After a strong start, GLASS devolves into a flimsy and unsatisfying sequel…sort of.
By Matt Cummings
If you’re like me, you harbor a handful of cinematic failures that either ruined your childhood or made you wonder why studios kept taking chances on their directors; for me, it’s George Lucas, Michael Bay and M. Night Shyamalan. Unlike the others, Shyamalan is having a bit of a renaissance, with his impressive and deeply creepy SPLIT still resonating. As his finale to that series – GLASS – stands ready for wide release, one would have hoped that it would hail as Shyamalan’s triumphant return. Instead, it meanders too much, spends too much time with certain characters, and presents a somewhat disappointing finish, although a reveal late in the film offers an interesting angle for future films to be made, if we even care by that time.
Set not long after the events of SPLIT, we learn that The Horde and his 23 personalities (James McAvoy) are hard at work ridding the country of purity by incarcerating four teenage cheerleaders in a dingy warehouse. David Dunn (Bruce Willis) – whom the public has anointed as The Overseer – has donned his hooded security jacket in an effort to save them, while the terrorist Elijah Price/Mr. Glass (Samuel L. Jackson) has been imprisoned for the last 18 years. After being arrested, the trio find themselves in the same prison, under the scrutiny of Dr. Elie Staple (Sarah Paulson), who has only three days to cure them before they are separated by the government. But Glass has a plan to break them free, convinced that The Horde and The Overseer must fight in an epic battle to reveal that superheroes are real. With time running out, Kevin’s former captive Casey Cooke (Anya Taylor-Joy) and Dunn’s son Joseph (Spencer Treat Clark) race to rescue Kevin from The Horde and Dunn before Staple can shut them down.

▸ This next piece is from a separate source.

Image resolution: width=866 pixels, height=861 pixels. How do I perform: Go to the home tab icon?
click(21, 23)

Shyamalan crafted two gems in SPLIT and 2000’s UNBREAKABLE, pitting each film as an intense character drama under the guise of a superhero origin story. Those films worked, not only because they started strong, but Shyamalan’s classic reveal engine delivered stunning endings that fueled interest in finishing the trilogy.
And while GLASS starts off promising, that epic battle I mentioned never really satisfies, while the reveal is only interesting assuming they make more movies. This really is a sequel to SPLIT rather than UNBREAKABLE, as Willis is simply not in it enough, mumbling his words as he’s now likely to do in every movie, and Elijah mostly silent until his plan is revealed. Granted, there is a throwdown near film’s end, and McAvoy is just brilliant as The Horde throughout, but the payoff simply isn’t there. Your enjoyment will depend on what sequel you want this to be, either a SPLIT one or a UNBREAKABLE one.

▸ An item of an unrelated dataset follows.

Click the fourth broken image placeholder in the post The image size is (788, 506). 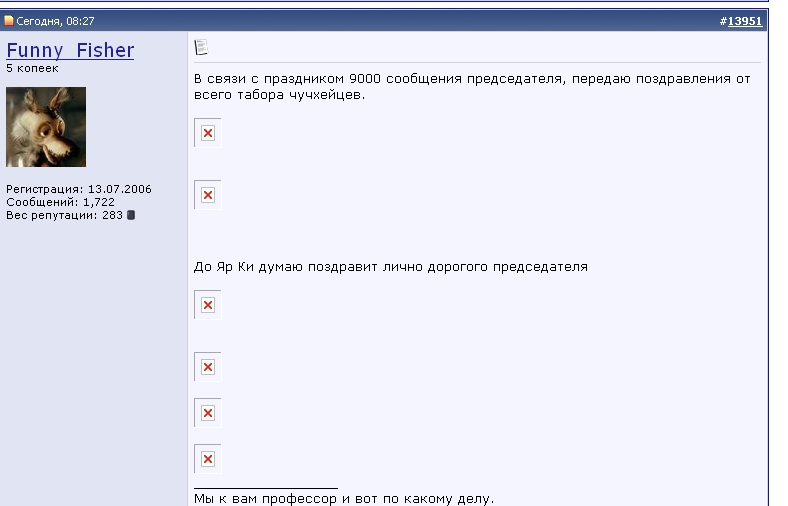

Shyamalan is more curious to see these three gather rather than giving them something meaningful to do. And Taylor-Joy who shined in SPLIT is reduced to Horde Groupie, as she tries to get the abused Kevin to take over The Horde in an effort to…save him? Date him? Etc etc? We don’t know., but it’s creepy Clark returns as well, but Joseph is also reduced to an angry late teen who neither seems capable to help his father escape nor even a make the case for his release to the gorgeous Paulson, who might be the surprise of the film. Shyamalan’s script uses the kids as plot points rather than a meaningful duo who could have broken into the facility to rescue Dad Dunn. But at least Paulson’s Staple figures to be part of any new films that Shyamalan might helm. It’s also been leaked by Jackson that GLASS’s ending was reshot, due to what Jackson described as, “the way society is and what’s going on in the world and what it would have looked like.” Perhaps one day we’ll see that alternate ending, as this one tends to go on for quite awhile before finally succumbing.

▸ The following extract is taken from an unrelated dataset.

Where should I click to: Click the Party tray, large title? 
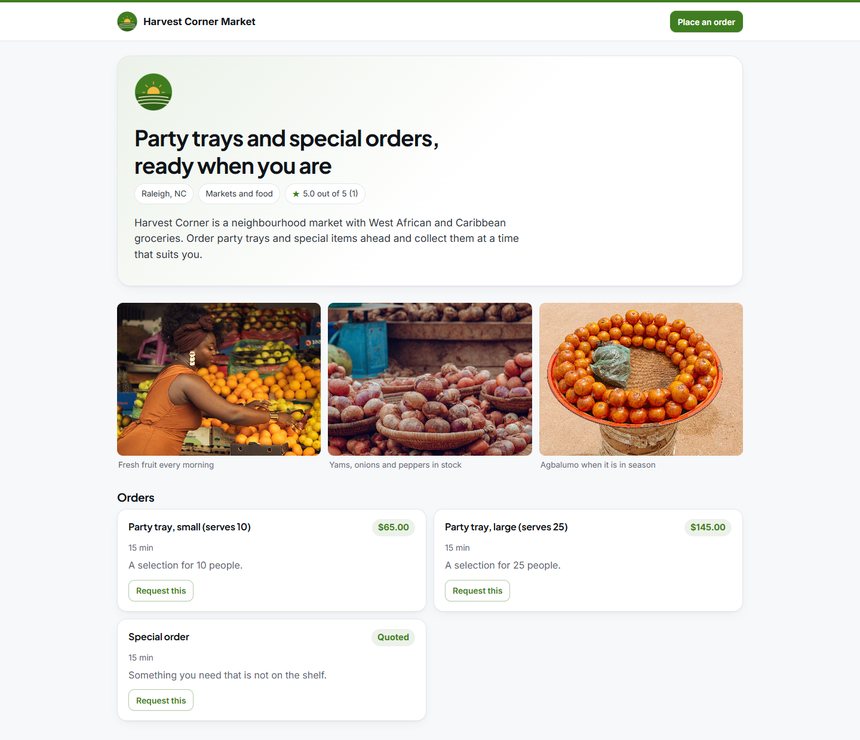pos(506,527)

But don’t get me wrong: this isn’t THE LAST AIRBENDER or the even worse AFTER EARTH, but there’s something missing here. There’s nothing rousing about The Overseer breaking free, nor does it make sense why these three dangerous people are locked in a facility with such poor security. A movie like THE AVENGERS works not only due to the impressive SPX, but because it pits our team against each other via smart dialogue and funny moments that expose their weaknesses. Audiences dying to see GLASS won’t be terribly disappointed, but they’ll likely emerge from the theater a bit whelmed.
GLASS completes Shyamalan’s trilogy with a bit of a whimper, neither hitting it out of the park nor ruining our childhood with a mismanaged story. It keeps us busy with McAvoy’s wild performances, but never satisfies in a way that UNBREAKABLE and SPLIT did so completely. I find myself more interested in learning about the original ending than propping up its values, which tells me exactly what I thought of it. And it never fully engages the audience in its most fundamental question, which set this series off nearly 19 years ago: “What if superheroes did exist?”
GLASS is rated PG-13 for violence including some bloody images, thematic elements, and language and has runtime of 129 minutes.